Look at that idiot.
There I am, barely accustomed to my post-pubescent body. (I thought I was chunky then. I was the worst–look at that beauty! Anyway.) Glowing with consumeristic joy over the acquisition of both my first cellular phone that wasn’t drilled into the frame of an automobile and my first credit card. The ink was barely dry on my first private student loan and the federal loans that allowed me to pay the University of Rhode Island for my first year of college.
I’d worked babysitting jobs and a horrendous retail job and hadn’t lived away from home for more than a week in my life. Money had no long-term use for me; it was all about having enough to gas up my crappy car (easy enough in the halcyon days of a gallon of gas costing less than a gallon of bottled water) and some left over to buy a CD at Newbury Comics, and maybe some late-night diner breakfast at Bickford’s.

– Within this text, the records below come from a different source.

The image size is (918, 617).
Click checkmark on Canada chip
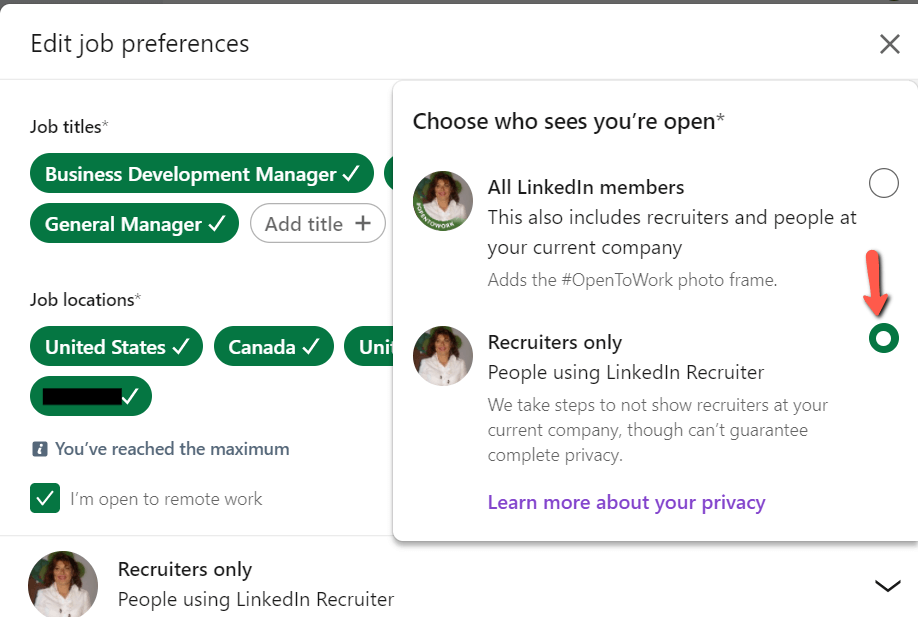point(311,347)
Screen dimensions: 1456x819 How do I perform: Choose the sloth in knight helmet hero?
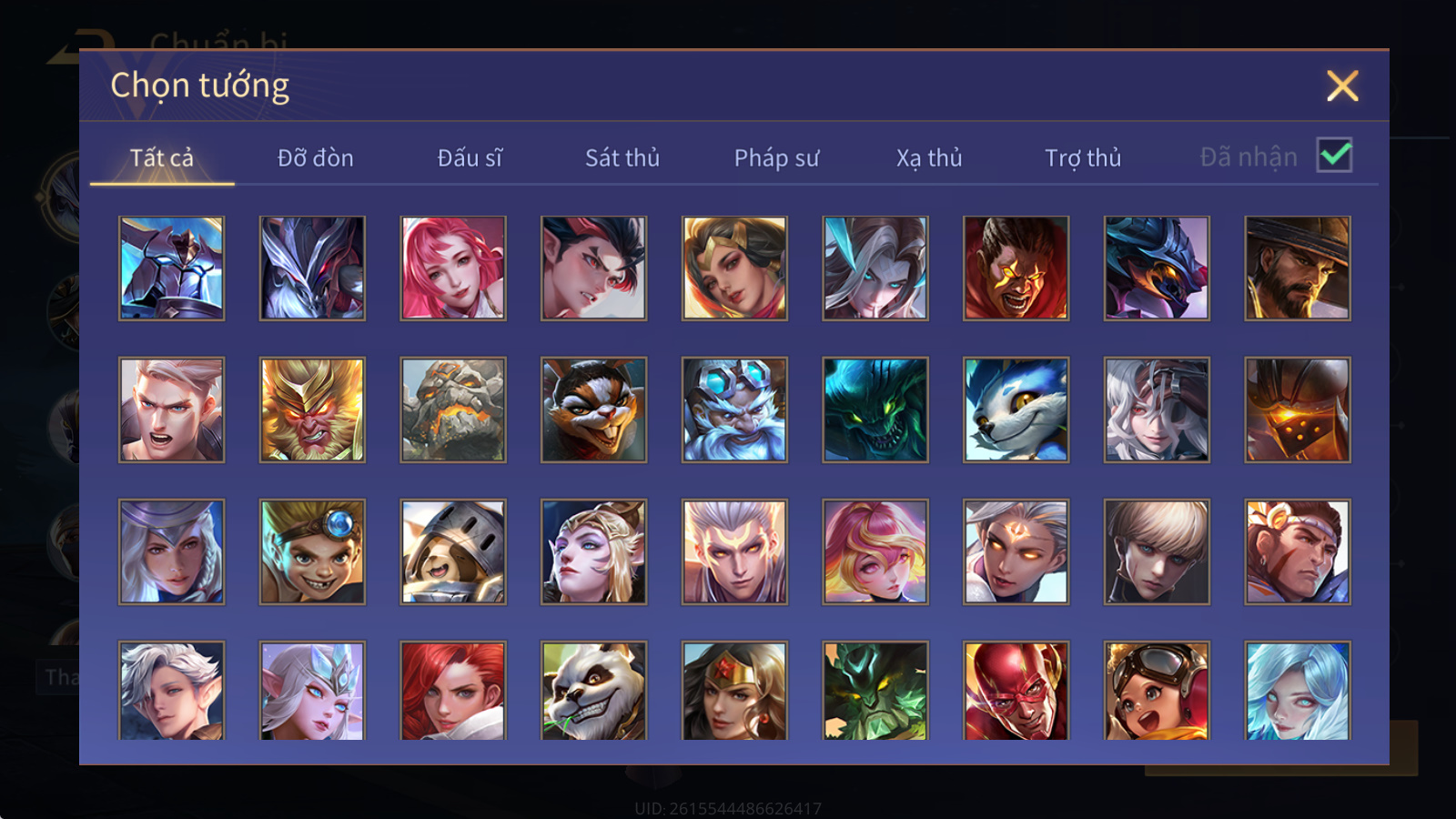coord(453,551)
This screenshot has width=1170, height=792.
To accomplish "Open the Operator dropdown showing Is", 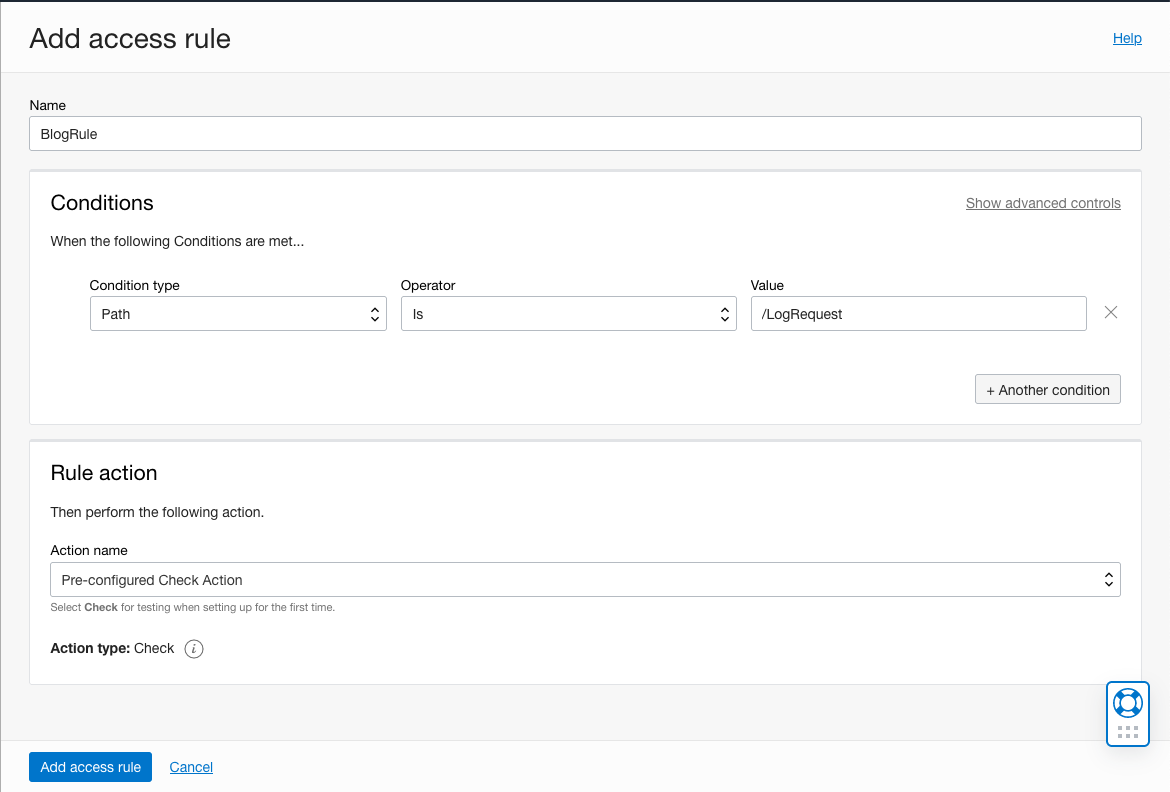I will click(568, 313).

Fast forward about 15 years and the long-term consequences of my financial choices have become abundantly clear. I pay about $500 a month in student loans. (Sadly, a song compared to what some of today’s graduates have to face for their bachelor’s degree.) Over the years, I’ve been rent-poor. I’ve had to leave unsafe apartments or was asked to leave by roommates to make room for someone else. I worked a series of rewarding but low-paying jobs and tried to keep up with friends whose salaries were considerably higher than my own. I’ve had the unexpected stints of unemployment and little savings to cover it. It was manageable when I had one relatively low-limit credit card. But then I got a second in a foolish attempt to transfer a balance for a lower interest rate. Then my freelance gigs dried up during the recession. One day, I woke up and I had more than $10,000 in credit card debt.
That idiot’s chickens came home to roost.